It must have seemed right clever back in 1995 for the BBC’s then-rising star Martin Bashir to hack out a path to the truth about the Charles-Diana marriage through behind-the-scenes lies and mocked-up documents.
At the time, it was rewarded with the hard currency of late 20th century journalism — a scoop! It turned the practices of celebrity gossip reporting into a constitutional crisis. And, paid forward, that currency turbocharged Bashir’s career.
And it must have seemed smart for the BBC to adopt the approach Britain used to build its empire — bank the value, ignore the wrong that generated it. After all, the London-based media was — is — an intensively competitive journalistic world, then still deep in Thatcher culture where ends were overwhelming means.
ICYMI: Bashir’s “there were three of us in the marriage” smash-hit interview with Diana broke the royal marriage and shattered public confidence in Charles as heir to the throne.
Taken as an interview, it’s a work of art, equal parts firm and gentle, giving space for Diana to tell her story in her own words while nailing the critical news points. As a journalistic event, it was everything you’d hope for: a news story that reshaped the news agenda.
The problem, we now know, is that Bashir obtained the interview under false pretences. He mocked up false bank statements: one, to purport to show Diana’s brother, Earl Spencer, that Murdoch’s UK arm, News International, was paying off Spencer’s former security guard for private information and, later, one showing that Charles’s private secretary was being paid by “dark forces” hostile to Diana.
(As we also now know, what made the con so credible was it played off the same ends-over-means scoop culture that would end up in News’ own billion-dollar hacking scandal about 15 years later.)
The forged documents were dished up to Spencer as garnish to a feed of blagging about Bashir’s (non-existent) friendship with Diana, threats to her life, surveillance from MI6 and gossip about members of the royal family, all designed to persuade him to deliver his sister up for interview.
Worse (for the BBC and for supporters of public broadcasting), a report released overnight from Lord Dyson finds that the broadcaster knew about the fakery as early as 1996, and swept it under the carpet.
The report also highlights the foolish theatrics of it all. While they led Spencer to link Bashir with Diana, they didn’t drive Diana to give the interview she wanted to give in any event. No harm, no foul, right?
Wrong. Journalism ethics are about practice, not outcome.
The ethical expectations of journalists is that they’ll practise their craft in the manner they would want their journalism to be perceived. As Australia’s code of ethics puts it: “Use fair, responsible and honest means to obtain material.” It’s the craft’s expression of the categorical imperative of the father of the philosophy of ethics, Immanuel Kant: “Act only according to that maxim whereby you can, at the same time, will that it should become a universal law.”
From the foundation of journalist ethics (in Australia, that’s back to 1944) this “means must match ends” principle has been challenged with the loose tossing around of a “public interest” exception — if the story matters enough (as this story did), well, that’s the job isn’t it?

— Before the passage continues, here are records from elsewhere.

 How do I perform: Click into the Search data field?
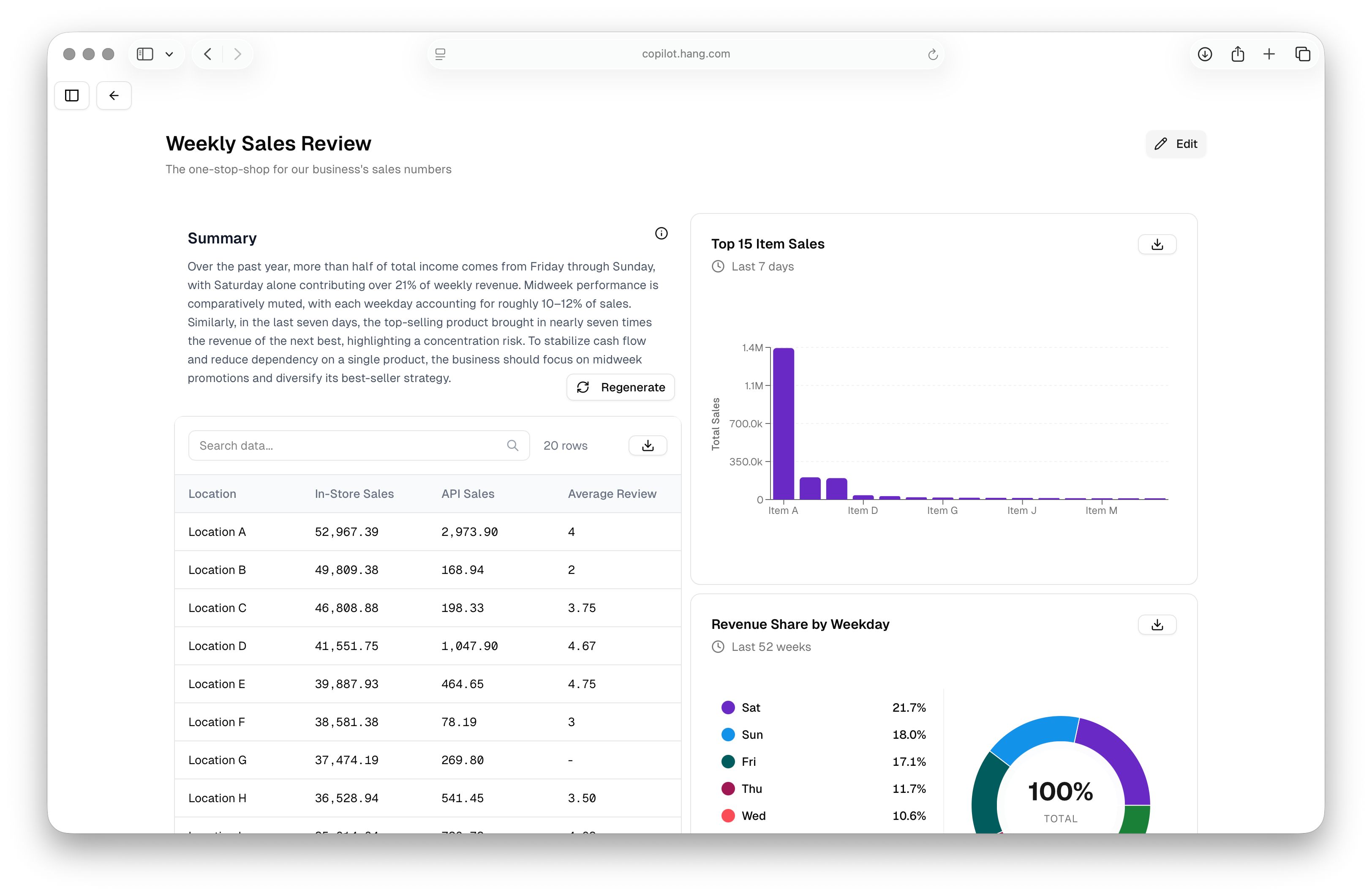click(359, 445)
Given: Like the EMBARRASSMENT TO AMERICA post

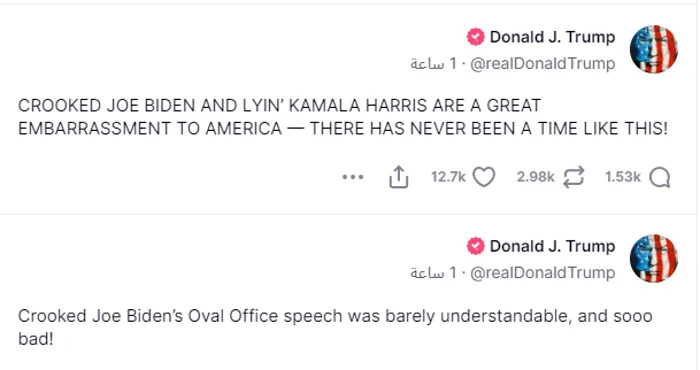Looking at the screenshot, I should point(484,177).
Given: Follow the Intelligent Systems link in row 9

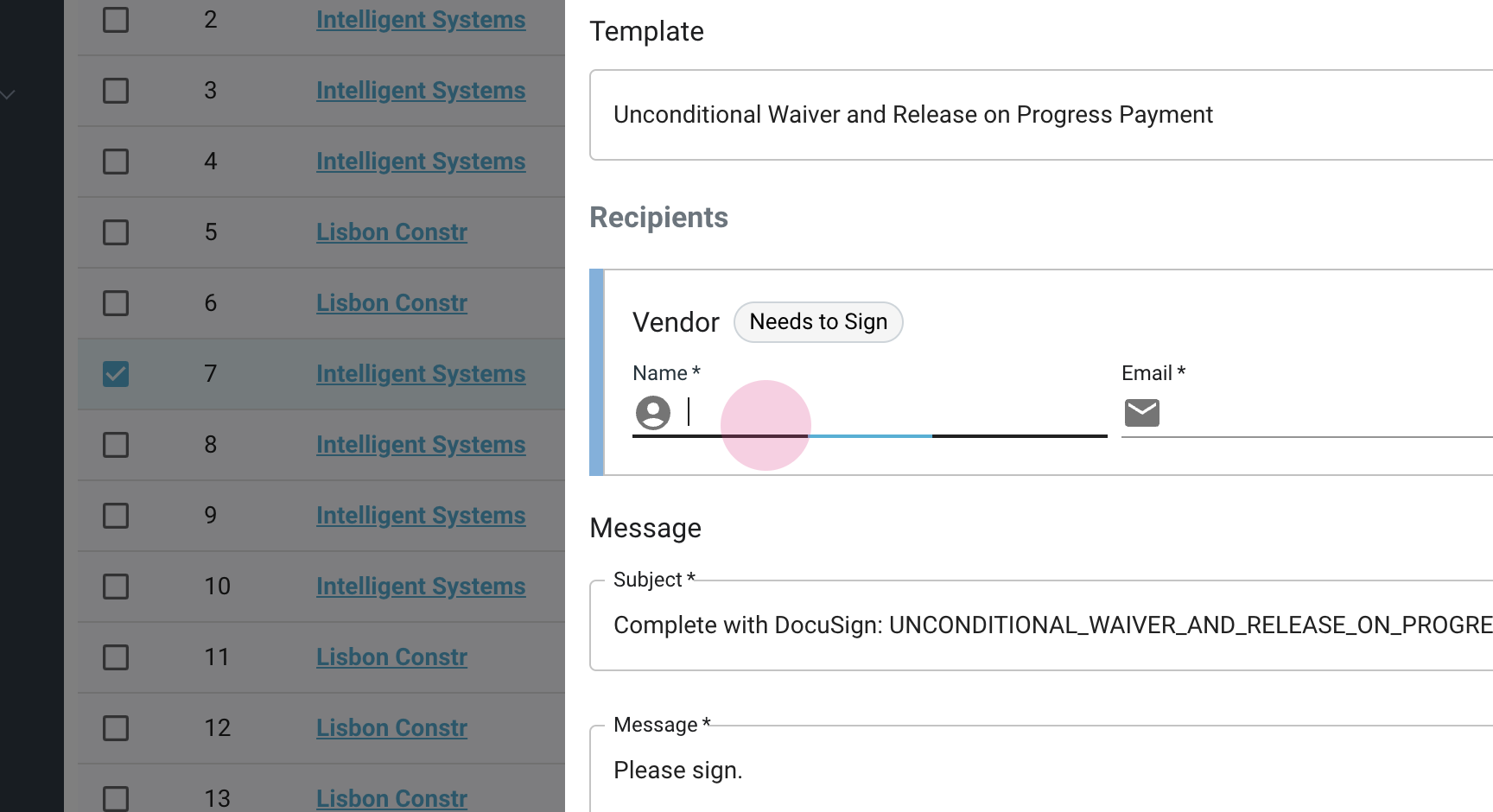Looking at the screenshot, I should [x=421, y=516].
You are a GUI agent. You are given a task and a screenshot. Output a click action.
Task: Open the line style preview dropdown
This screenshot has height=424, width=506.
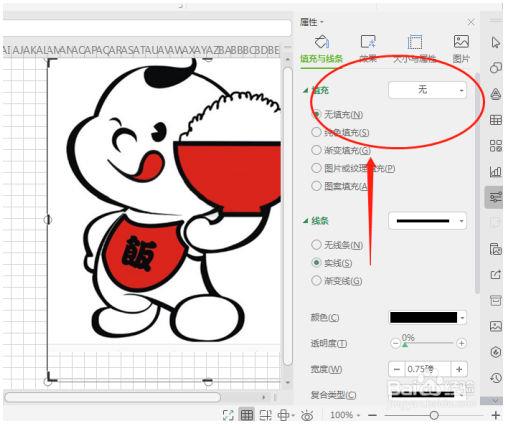click(427, 221)
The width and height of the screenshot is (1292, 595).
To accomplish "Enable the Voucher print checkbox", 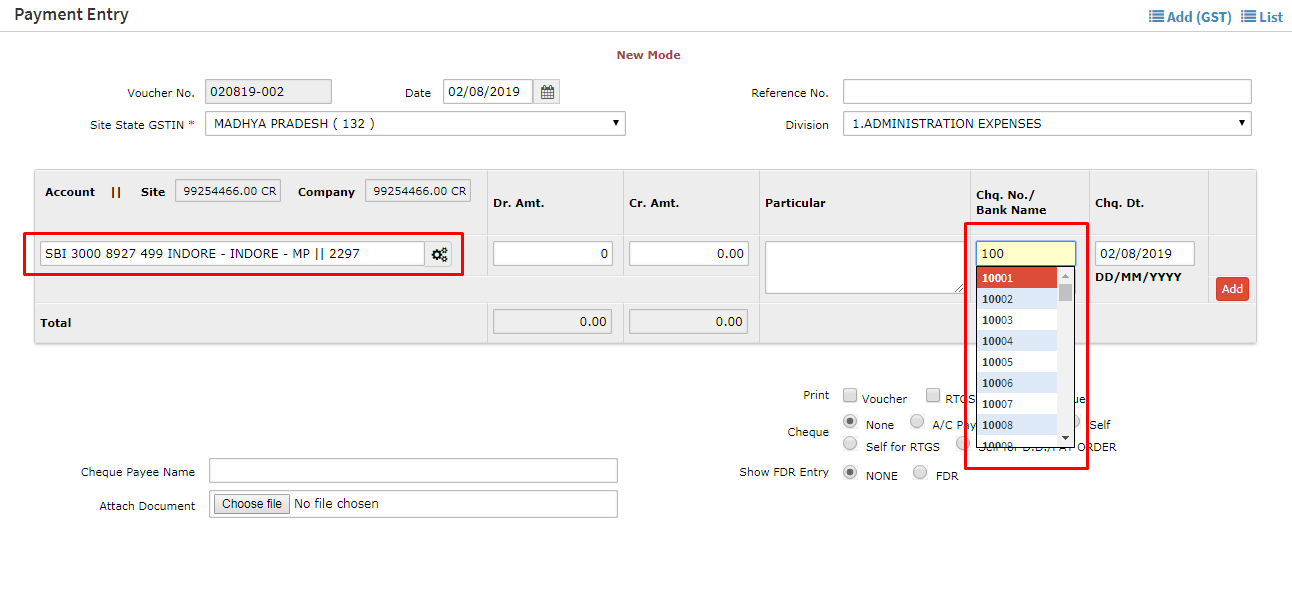I will [850, 395].
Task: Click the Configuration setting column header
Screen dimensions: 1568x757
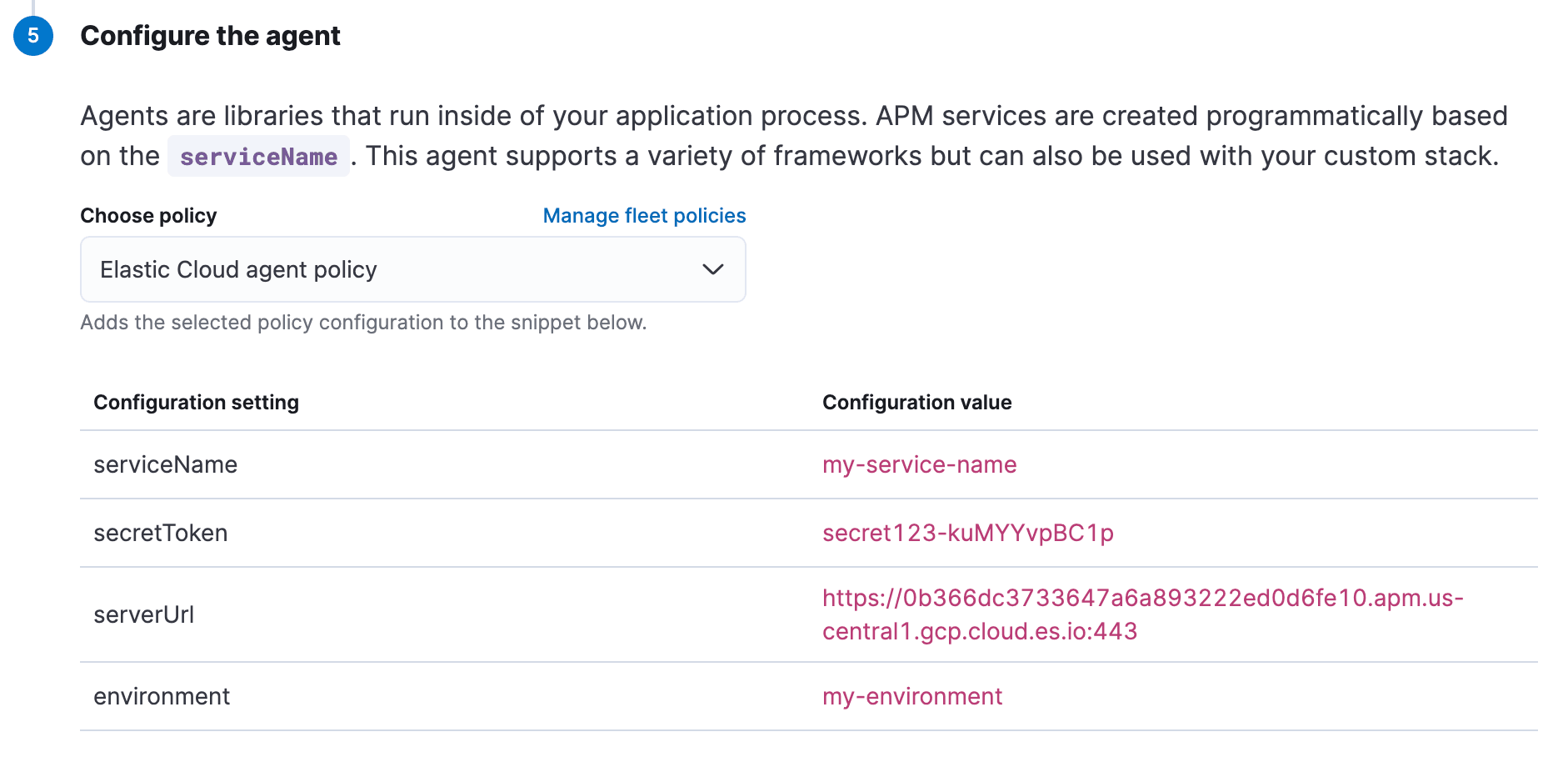Action: [x=196, y=403]
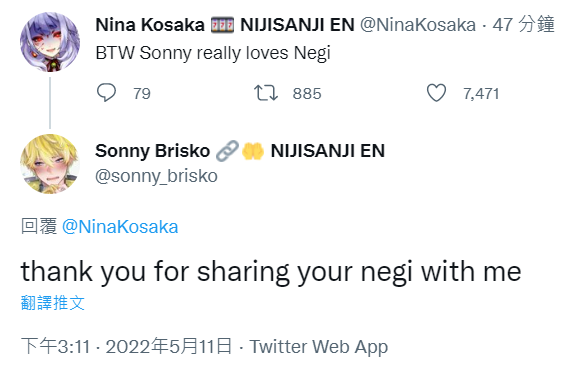
Task: Click the 翻譯推文 translate tweet link
Action: coord(53,303)
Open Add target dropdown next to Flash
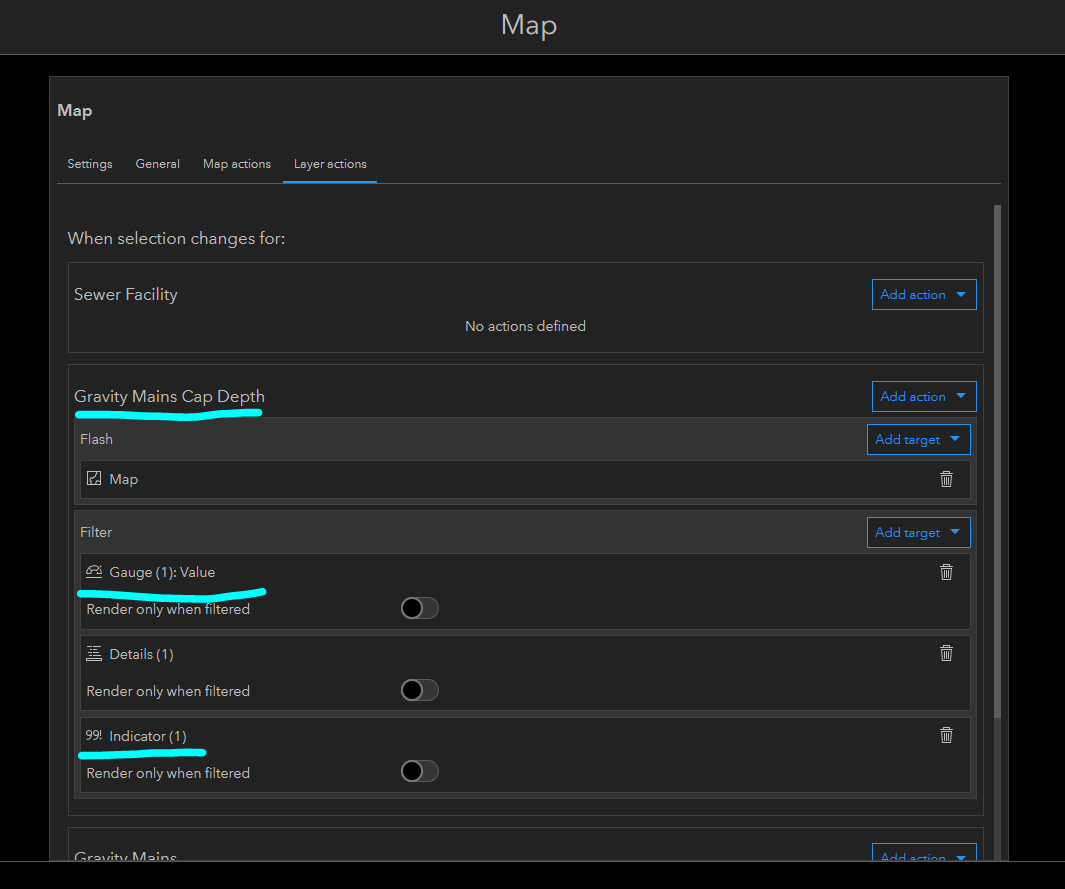Viewport: 1065px width, 889px height. [918, 439]
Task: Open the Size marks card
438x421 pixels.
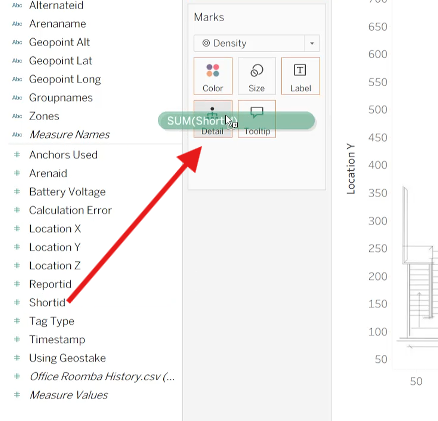Action: coord(257,76)
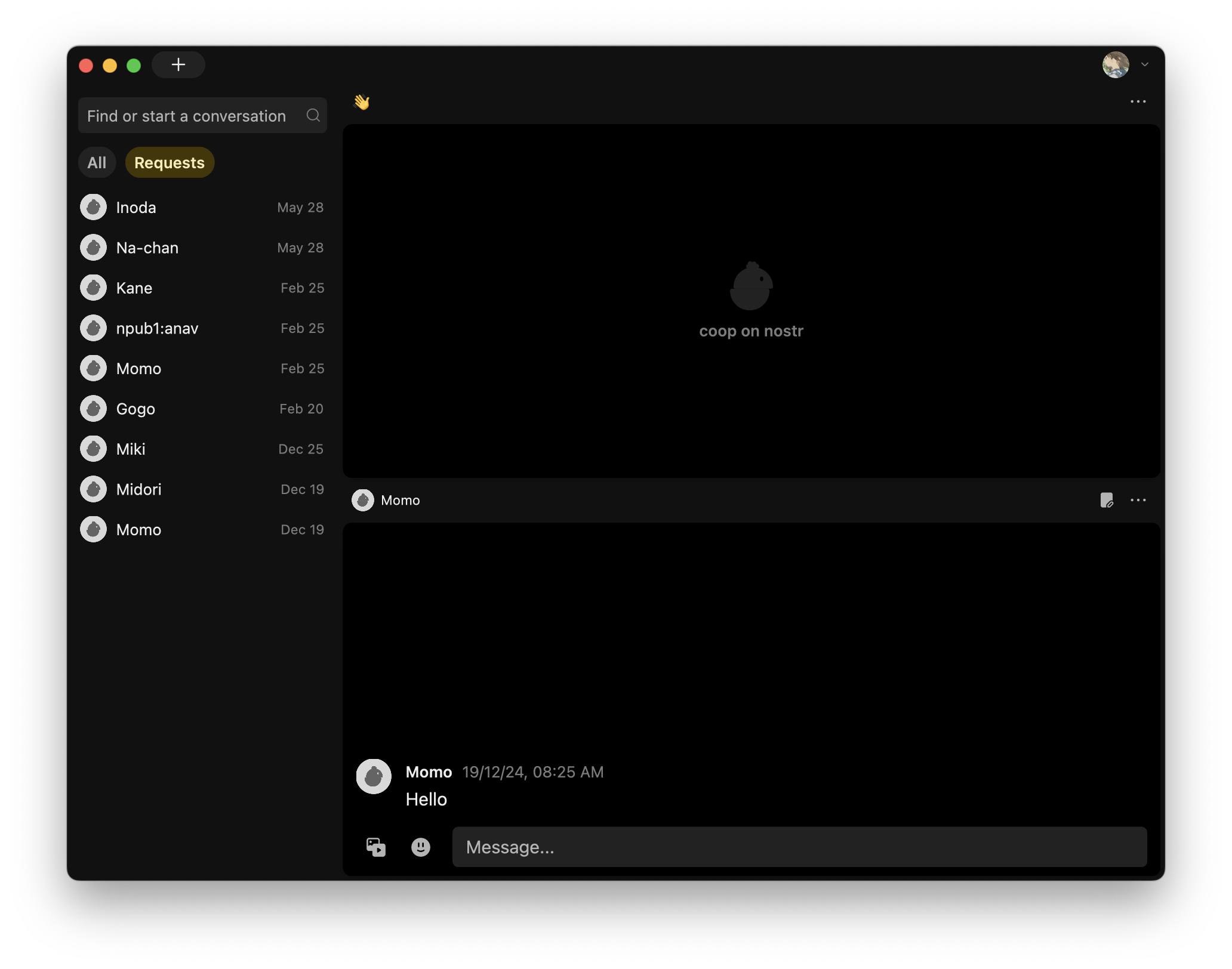Click the waving hand welcome tab icon
Image resolution: width=1232 pixels, height=969 pixels.
coord(362,102)
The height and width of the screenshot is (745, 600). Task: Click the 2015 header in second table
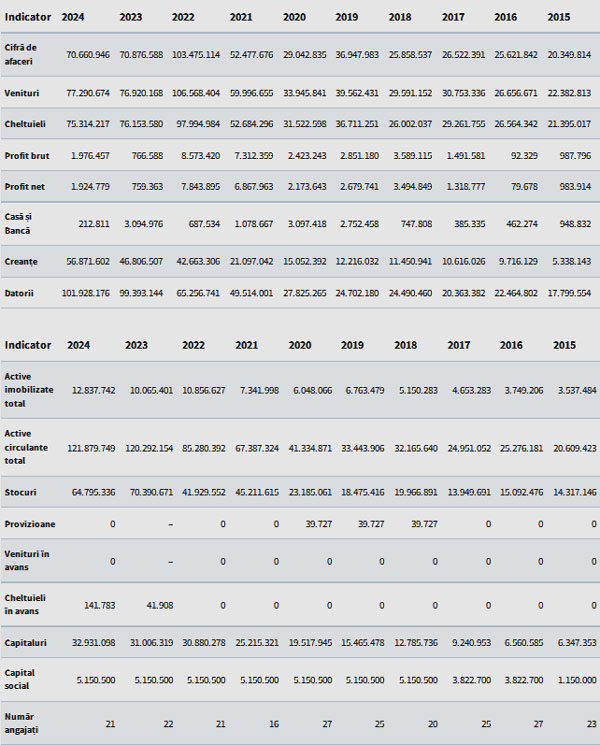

Publishers have leant heavily into the “public interest” exception. It was the basis of the Packer-backed (unsuccessful) legal challenge to the journalist union code in the 1940s. It was embedded in the corporate codes adopted by the publishers to counter the union code in the 1990s.
The Australian Press Council has sacrificed much of its credibility by giving primacy to ends-over-means in media practice. It’s one of the reasons that the Media, Entertainment and Arts Alliance has given notice it’s withdrawing from the council.
The immediacy of social media distribution, with its shares and retweets, has fractured the value of the scoop. Now, the fall of Martin Bashir should remind journalists that it’s the ethical practice of the craft — not being first — that distinguishes journalism from the flood of information on the internet.